Паша потупился и невразумительно отнекился:
– Не то что бы на деньги, а на очки, – врать Людвике он не умел, но тайн клуба выдавать тоже не хотелось, поэтому пришлось сказать полуправду. – Ну кто больше всего наберёт, – добавил он, – тот и выигрывает.
– А потом? – не без лукавства спросила Людвика.
– А потом, потом – шампанское рекой, в честь победителя.
– А-а, – понимающе кивнула Людвика, – я-ясно.
– Ты не представляешь, как это интересно! – воскликнул Паша, беря кусочек сыра. – Это как математика, только гораздо увлекательней! Там главное – не выдать, что у тебя на уме, ну какую разыгрываешь комбинацию. А потом идешь по следу своей счастливой карты или наоборот пытаешься вырулить из безвыходной ситуации. А потом тебя несёт, ты рискуешь, идёшь ва банк, блефуешь, но если повезёт, ты срываешь… – Паша хотел сказать «банк», но спохватился и добавил: – Срываешь лавры победителя!
Тут на кухню зашёл Витольд. Пожал Паше руку, как-то многозначительно посмотрел на него и спросил:
– Когда мы с вами наметили очередное занятие, молодой человек?
Паша растерялся и неуверенно пролепетал:
– Вроде бы на пятницу, только я, наверное, не смогу. У меня… – он хотел сказать «другая игра», но опять вовремя остановился и только сказал: – У меня стрельбы, Витольд Генрихович. Перед сборами.
– А вы что до сих пор математикой занимаетесь? – спросила Людвика, подавая чашку с чаем отцу.
– В некотором роде, – ответил Витольд, усаживаясь напротив Паши; он положил в чашку два кусочка сахара и добавил: – В некотором роде математика присутствует везде, – и снова посмотрел на Пашу.
Людвика воспользовалась моментом, встала из-за стола и сказала:
– Ну ладно, вы тогда договаривайтесь, а я пошла спать, поздно уже, одиннадцатый час. Папа, тебе тоже скоро спать – у тебя утренние пары.
Спать действительно очень хотелось. Она пошла в свою комнату и плюхнулась на кровать. Голова гудела и руки как обручем свело – слишком напрягалась, чтобы как следует шприц держать, не уронить, и в то же время «бить лёгкой рукой», как говорила Лера. «Удар должен быть точным, но лёгким, Людвига, – говорила Лера, – ты не держи руку камнем, а то у пациента на попе синяк будет. Потом по судам затаскает».

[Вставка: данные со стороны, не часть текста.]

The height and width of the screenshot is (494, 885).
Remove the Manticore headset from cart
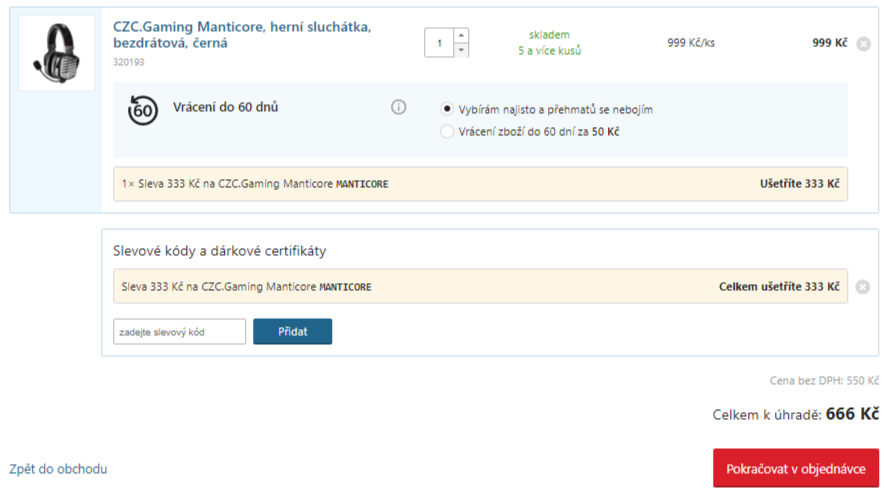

«Вроде сегодня не держала руку камнем, – думала Людвика, ощущая, как склеиваются глаза и руки становятся тяжёлыми от сползания в тягучую дрёму. – Что ни говори, чему-то я научилась за то время, – крутились мысли у неё в голове, – за время, что просидела в Ленинграде, до врача мне ещё далеко, а вот уколы как-никак научилась ставить».
Перед ней опять нарисовалась очередь: две крикливые старушки, тётка с диабетом, жующая булочку, серый гражданин – заслуженный пациент, то есть пенсионер города Песчанска, Привольников Тихон Ильич, процедурная медсестра Ирма Васильевна, Паша в курсантской форме, бегущий за ней по улице, и пациент, который сегодня не пришёл к ней на укол, – Чернихин Всеволод Аристархович, который вдруг помахал ей вслед и голосом Глеба сказал: «Какая же вы невероятно правильная и положительная, ЛюдВИка Витольдовна! А ведь доктор должен быть чуточку сумасшедшим, чтобы помогать больным. Вот мне, например. Вы же видите – я болен. Очень болен».
– Так болен, что на укол не явился, – в полусне выговорила ему в ответ Людвика строгим голосом и, не раскрывая глаз, вытащила из-под себя одеяло, кое-как стащила домашний халат, обняла подушку и заснула.